▶ **Extracted data**
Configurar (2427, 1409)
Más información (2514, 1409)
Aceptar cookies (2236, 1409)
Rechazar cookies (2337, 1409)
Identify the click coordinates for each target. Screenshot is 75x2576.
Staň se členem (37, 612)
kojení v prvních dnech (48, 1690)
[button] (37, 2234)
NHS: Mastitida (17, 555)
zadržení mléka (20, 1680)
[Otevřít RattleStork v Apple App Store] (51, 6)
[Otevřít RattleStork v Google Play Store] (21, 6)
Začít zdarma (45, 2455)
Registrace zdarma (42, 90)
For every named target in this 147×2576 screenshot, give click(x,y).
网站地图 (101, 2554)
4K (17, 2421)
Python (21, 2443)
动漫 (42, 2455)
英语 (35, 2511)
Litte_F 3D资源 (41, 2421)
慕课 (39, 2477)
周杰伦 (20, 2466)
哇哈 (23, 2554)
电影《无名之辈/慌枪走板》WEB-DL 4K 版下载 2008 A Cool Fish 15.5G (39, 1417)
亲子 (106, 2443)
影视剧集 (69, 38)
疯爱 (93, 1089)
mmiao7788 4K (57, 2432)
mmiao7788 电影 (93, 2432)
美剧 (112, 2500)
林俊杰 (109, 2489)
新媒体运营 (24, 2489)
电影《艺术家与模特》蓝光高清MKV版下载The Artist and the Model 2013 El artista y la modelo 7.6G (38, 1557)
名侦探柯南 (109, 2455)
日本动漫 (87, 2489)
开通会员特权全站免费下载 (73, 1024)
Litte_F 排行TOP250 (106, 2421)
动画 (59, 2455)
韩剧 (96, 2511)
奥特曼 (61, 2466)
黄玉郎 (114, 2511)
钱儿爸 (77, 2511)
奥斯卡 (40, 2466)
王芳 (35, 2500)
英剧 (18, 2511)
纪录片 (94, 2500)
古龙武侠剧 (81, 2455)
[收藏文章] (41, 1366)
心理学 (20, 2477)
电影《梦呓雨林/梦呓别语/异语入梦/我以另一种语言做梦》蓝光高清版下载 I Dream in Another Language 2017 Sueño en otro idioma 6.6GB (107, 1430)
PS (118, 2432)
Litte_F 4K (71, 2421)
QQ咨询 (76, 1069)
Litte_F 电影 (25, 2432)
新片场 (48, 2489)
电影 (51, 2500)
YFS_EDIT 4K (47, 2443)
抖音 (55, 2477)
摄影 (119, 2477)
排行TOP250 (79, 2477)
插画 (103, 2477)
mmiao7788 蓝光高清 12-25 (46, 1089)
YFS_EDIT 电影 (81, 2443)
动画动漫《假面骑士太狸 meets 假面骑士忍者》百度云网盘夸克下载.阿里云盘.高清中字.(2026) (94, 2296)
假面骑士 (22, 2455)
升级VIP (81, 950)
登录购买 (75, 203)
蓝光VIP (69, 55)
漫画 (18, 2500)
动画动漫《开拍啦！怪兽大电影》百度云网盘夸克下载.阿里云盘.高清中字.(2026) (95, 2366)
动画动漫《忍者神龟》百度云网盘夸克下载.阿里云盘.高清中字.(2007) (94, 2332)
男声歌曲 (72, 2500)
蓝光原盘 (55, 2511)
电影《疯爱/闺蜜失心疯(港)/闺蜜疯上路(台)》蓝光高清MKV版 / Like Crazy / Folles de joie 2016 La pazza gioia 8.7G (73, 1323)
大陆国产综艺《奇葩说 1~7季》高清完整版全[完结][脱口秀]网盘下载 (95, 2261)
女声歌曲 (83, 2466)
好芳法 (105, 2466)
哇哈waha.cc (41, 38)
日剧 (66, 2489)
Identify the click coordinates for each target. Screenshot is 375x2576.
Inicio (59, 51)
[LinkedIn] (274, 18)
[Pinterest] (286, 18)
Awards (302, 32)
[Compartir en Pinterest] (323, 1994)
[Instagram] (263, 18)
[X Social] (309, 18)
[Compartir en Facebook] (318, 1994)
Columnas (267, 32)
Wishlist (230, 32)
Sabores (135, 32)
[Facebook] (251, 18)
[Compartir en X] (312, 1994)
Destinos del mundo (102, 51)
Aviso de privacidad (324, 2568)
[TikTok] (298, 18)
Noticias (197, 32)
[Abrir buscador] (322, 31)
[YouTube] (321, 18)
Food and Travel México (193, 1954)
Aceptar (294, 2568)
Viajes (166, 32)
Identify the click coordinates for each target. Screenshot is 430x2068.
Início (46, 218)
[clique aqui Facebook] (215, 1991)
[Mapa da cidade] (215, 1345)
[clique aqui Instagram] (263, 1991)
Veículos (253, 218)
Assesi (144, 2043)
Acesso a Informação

▶ **Work instruction**
For the records above, state the count of lines where "RattleStork" appears, without any other text.

▶ **Written solution**
2